<<<<

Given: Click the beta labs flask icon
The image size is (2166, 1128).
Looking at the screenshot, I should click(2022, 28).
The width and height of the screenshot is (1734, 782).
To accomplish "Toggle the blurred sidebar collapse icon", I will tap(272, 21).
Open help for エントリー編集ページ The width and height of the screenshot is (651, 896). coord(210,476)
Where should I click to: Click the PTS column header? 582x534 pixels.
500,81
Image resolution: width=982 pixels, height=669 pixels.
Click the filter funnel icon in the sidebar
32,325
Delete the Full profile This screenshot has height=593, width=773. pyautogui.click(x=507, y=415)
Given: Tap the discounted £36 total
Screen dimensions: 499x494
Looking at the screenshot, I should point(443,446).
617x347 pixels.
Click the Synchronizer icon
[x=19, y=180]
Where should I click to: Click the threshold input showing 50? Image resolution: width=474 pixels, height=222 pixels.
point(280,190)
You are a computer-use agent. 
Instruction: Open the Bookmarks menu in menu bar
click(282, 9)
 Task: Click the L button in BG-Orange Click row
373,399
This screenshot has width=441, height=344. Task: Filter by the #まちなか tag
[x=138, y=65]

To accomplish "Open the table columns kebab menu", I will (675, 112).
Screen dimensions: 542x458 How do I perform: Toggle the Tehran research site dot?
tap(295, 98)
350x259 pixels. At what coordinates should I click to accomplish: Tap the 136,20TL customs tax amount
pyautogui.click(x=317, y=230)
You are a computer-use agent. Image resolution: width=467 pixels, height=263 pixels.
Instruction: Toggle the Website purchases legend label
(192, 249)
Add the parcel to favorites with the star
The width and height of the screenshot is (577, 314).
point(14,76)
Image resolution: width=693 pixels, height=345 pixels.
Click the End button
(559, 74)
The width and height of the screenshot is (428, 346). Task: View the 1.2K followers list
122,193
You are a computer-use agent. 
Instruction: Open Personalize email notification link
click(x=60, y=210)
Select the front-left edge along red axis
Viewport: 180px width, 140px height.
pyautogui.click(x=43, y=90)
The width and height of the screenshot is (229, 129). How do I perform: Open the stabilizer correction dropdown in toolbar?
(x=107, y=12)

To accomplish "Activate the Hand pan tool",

>>>>

Imprime todas las líneas de arriba, sin cambiar nada.

Given: Click the beta labs flask icon
The image size is (2166, 1128).
Looking at the screenshot, I should click(2022, 28).
The width and height of the screenshot is (1734, 782).
To accomplish "Toggle the blurred sidebar collapse icon", I will tap(272, 21).
Open help for エントリー編集ページ The width and height of the screenshot is (651, 896). coord(210,476)
Where should I click to: Click the PTS column header? 582x534 pixels.
500,81
Image resolution: width=982 pixels, height=669 pixels.
Click the filter funnel icon in the sidebar
32,325
Delete the Full profile This screenshot has height=593, width=773. pyautogui.click(x=507, y=415)
Given: Tap the discounted £36 total
Screen dimensions: 499x494
Looking at the screenshot, I should point(443,446).
617x347 pixels.
Click the Synchronizer icon
[x=19, y=180]
Where should I click to: Click the threshold input showing 50? Image resolution: width=474 pixels, height=222 pixels.
point(280,190)
You are a computer-use agent. 
Instruction: Open the Bookmarks menu in menu bar
click(282, 9)
 Task: Click the L button in BG-Orange Click row
373,399
This screenshot has width=441, height=344. Task: Filter by the #まちなか tag
[x=138, y=65]

To accomplish "Open the table columns kebab menu", I will (675, 112).
Screen dimensions: 542x458 How do I perform: Toggle the Tehran research site dot?
tap(295, 98)
350x259 pixels. At what coordinates should I click to accomplish: Tap the 136,20TL customs tax amount
pyautogui.click(x=317, y=230)
You are a computer-use agent. Image resolution: width=467 pixels, height=263 pixels.
Instruction: Toggle the Website purchases legend label
(192, 249)
Add the parcel to favorites with the star
The width and height of the screenshot is (577, 314).
point(14,76)
Image resolution: width=693 pixels, height=345 pixels.
Click the End button
(559, 74)
The width and height of the screenshot is (428, 346). Task: View the 1.2K followers list
122,193
You are a computer-use agent. 
Instruction: Open Personalize email notification link
click(x=60, y=210)
Select the front-left edge along red axis
Viewport: 180px width, 140px height.
pyautogui.click(x=43, y=90)
The width and height of the screenshot is (229, 129). How do I perform: Open the stabilizer correction dropdown in toolbar?
(x=107, y=12)

To accomplish "Activate the Hand pan tool",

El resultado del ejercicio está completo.